At Thursday, January 22, 2009 9:53:00 AM, Blogger Casey said...

What about the arguments that were being touted on NPR prior to the 'Chosen One' retaking the oath, that the oath requirement was no longer a requirement? They stated that the 20th(?) amendment was structured and worded so that the oath was no longer necessary, and that the duly elected president would take office at Noon on the 20th of January. They claimed that this superceded the original oath requirement?

Your thoughts?


At Thursday, January 22, 2009 9:54:00 AM, Anonymous Anonymous said...

Stevens isn't the SCOTUS CJ. That's Roberts.

At Thursday, January 22, 2009 10:00:00 AM, Anonymous Anonymous said...

Interestingly, we all know that there is also no requirement for the chief justice to be present for the oath. I think if I was 44 I would've taken care of this with someone OTHER than the man who flubbed his lines, perhaps a qualified JP. You would've thought this occasioned a little practice before.

At Thursday, January 22, 2009 10:25:00 AM, Blogger GeorgeH said...

That would be Chief Justice John Roberts, not Stevens.
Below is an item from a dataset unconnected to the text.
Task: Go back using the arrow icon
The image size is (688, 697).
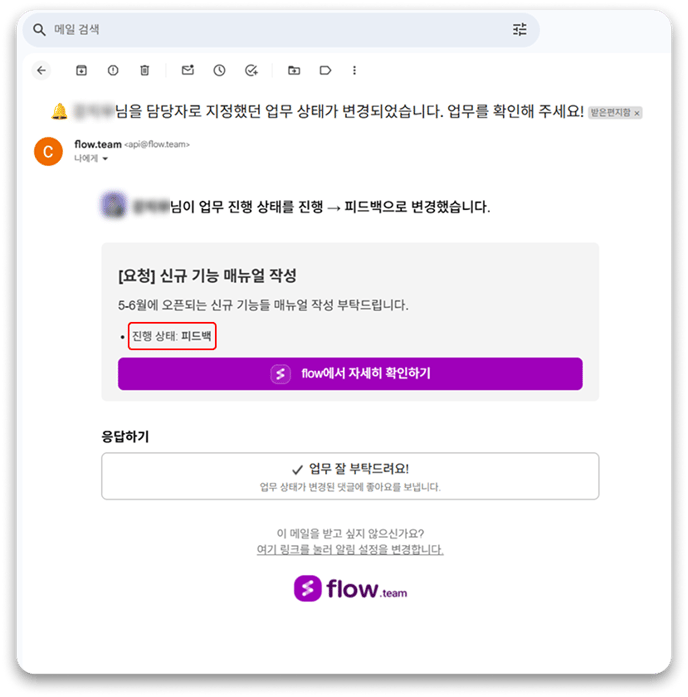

At Thursday, January 22, 2009 10:45:00 AM, Blogger Crucis said...

Roberts, who administered the oath later than night, is now getting all the blame instead of the lib, Stevens. When the oath was redone, is was sans bible.

As a note, this has happened twice before in the 19th century and the oaths had to be re-administered.

At Thursday, January 22, 2009 11:32:00 AM, Blogger rremington said...

Uh Matt... I believe it was Chief Justice John Roberts who administered the oath.

At Thursday, January 22, 2009 12:37:00 PM, Blogger Matt G said...

I don't know why I wanted to put Stevens behind the gaff. Possibly my slip came from the fact I consider the old fart to be part of the biggest problem with our government today. He authored Gonzales v. Raich, which ushered in a new era of federal powers to regulate whatever the federal government wants to, under the the "interstate commerce" clause. (Medical marijuana that your doctor prescribed and your state allows for and you grew in your back yard and never bought and never sold? The federal government can come sieze it, arrest you, and convict you, because it has powers under "Interstate Commerce." Make a gun at home, for your own use, that doesn't comply somehow with BATF's idea of legal? Why the federal government will prosecute you and convict you, under its powers of interstate commerce. Nevermind that it wasn't bought or sold. Never mind that it never crossed a county line, more less a state line. If it's what would be considered a "fungible item," then they can (and will) regulate it. What of the 10th amendment?) Basically, Stevens is a tool, and I suppose that I had to consider him the cause of such a gaff.

Yeah. That's the ticket.

At Tuesday, January 27, 2009 9:06:00 AM, Blogger phlegmfatale said...

I heard someone making much of the fact that when he went back and swore the oath in correct form, he did not swear on a bible. Paranoid? Perhaps, but definitely interesting.

At Friday, January 30, 2009 6:55:00 AM, Blogger Unknown said...


I don't know if this is true or not but at least commentator on this event reported that several presidents when being sworn in, did not repeat the oath after the Chief Justice, rather responding with,"I do."